Acquired von Willebrand syndrome (AVWS)

Management of AVWS involves treatment of both bleeds and the underlying condition.

VWF and FVIII levels can be raised either with desmopressin or with a VWF-FVIII containing concentrate, but factor levels can be short-lived due to increased clearance.

Recombinant activated factor VII (rFVIIa) has been effective in some cases that were resistant to desmopressin or VWF-FVIII concentrates.

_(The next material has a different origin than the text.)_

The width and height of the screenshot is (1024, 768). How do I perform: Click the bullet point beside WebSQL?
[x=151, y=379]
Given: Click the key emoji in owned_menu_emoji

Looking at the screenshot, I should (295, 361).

Administration of high dose intravenous IgG (IVIG) may prolong the half-life of VWF by interfering with clearance mechanisms. IVIG has been used in connection with treatment of bleeds and for prophylactic treatment during surgery or delivery. However, IVIG is not working if the antibody is of IgM isotype.

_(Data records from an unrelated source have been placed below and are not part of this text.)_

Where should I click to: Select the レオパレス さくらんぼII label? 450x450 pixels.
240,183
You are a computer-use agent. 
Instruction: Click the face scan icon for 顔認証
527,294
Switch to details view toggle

Plasma exchange has also been successful in some cases with a monoclonal antibody.

Extracorporeal immunoadsorption has been reported in cases with high titer inhibiting antibodies.

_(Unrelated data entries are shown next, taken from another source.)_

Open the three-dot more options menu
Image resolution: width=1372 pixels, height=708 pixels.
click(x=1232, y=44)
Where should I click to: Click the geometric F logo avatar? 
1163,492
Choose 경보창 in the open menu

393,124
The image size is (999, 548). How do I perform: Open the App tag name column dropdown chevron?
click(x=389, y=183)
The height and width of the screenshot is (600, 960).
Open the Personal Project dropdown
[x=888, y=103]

Immunosuppressive agents and corticosteroids are effective in some patients with autoimmune disorders or monoclonal gammopathy of undetermined significance (MGUS).

Treatment of the underlying condition may result in improved or normalized VWF levels. Complete restoration has been achieved after tumor resection, chemotherapy, radiotherapy, valve replacement, or thyroxine replacement [1,2].

1.

Franchini M, Lippi G. Acquired von Willebrand syndrome: An update. American Journal of Hematology 2006;82:368–75. doi:10.1002/ajh.20830.

2.

Langer AL, Connell NT. Acquired von Willebrand Syndrome. Hematology/Oncology Clinics of North America 2021;35:1103–16. doi:10.1016/j.hoc.2021.07.005.